Businesses rely heavily on inaccurate and poorly managed information, research warns.

By Stephen Pritchard, 27 Oct 2010 at 12:47

Data is important

An overwhelming majority of European companies are relying on inaccurate business data for their decision making.

In addition, four-fifths of sales and marketing staff, and as many as 83 per cent of IT professionals lack confidence that the information in company databases is accurate and up to date.

The warning comes from research carried out with business executives in Germany, France and the UK by Informatica, the information management vendor.

The research found that companies understood the need for accurate data, and a full 99 per cent of companies surveyed had "clearly defined business objectives for their databases and data management".

But confidence in the data varied widely, according to the seniority of the executives being questioned.

Senior executives were the most likely to believe that their companies' data were accurate. But managers responsible for collecting and storing, or acting on, the data were less confident. Just four per cent of middle managers in sales and marketing felt their companies obtained their data objectives "perfectly".

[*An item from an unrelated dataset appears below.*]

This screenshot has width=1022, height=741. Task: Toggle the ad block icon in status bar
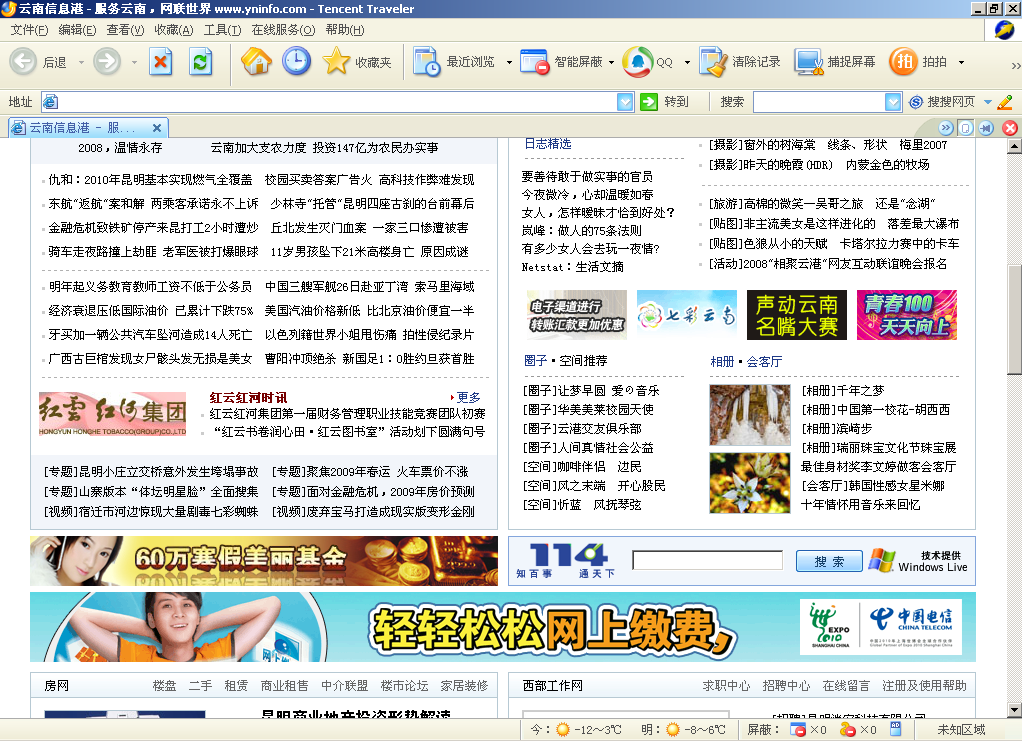click(x=798, y=730)
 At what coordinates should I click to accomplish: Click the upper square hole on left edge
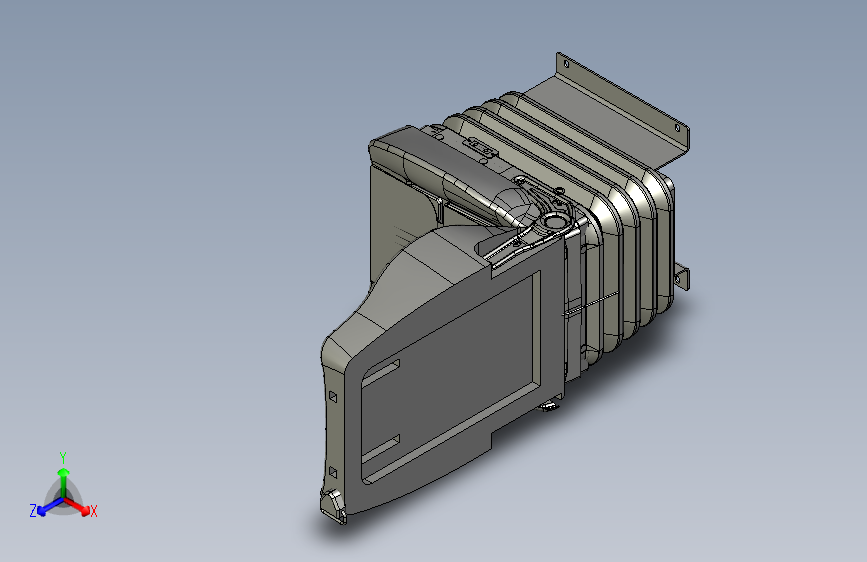[x=333, y=396]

The research comes as businesses are placing more reliance on accurate data, to reduce costs and to win or retain customers.

According to Bert Oosterhof, European CTO at Informatica, this is causing companies to struggle. If line of business managers do not trust the central databases, they will create their own data sets using tools such as Excel. This, in turn, leads to a proliferation of data sets and makes it harder for companies to create "one version of the truth", Oosterhof said.

"The problem is one of inaccurate or incomplete data," he said. "In addition, large organisations have various systems, and IT struggles to get that data out of those systems, and into a form the business needs."

IT departments need to do more than apply a technical solution to the problem, Oosterhof suggested. Instead, they need to work with the business to understand how data is used.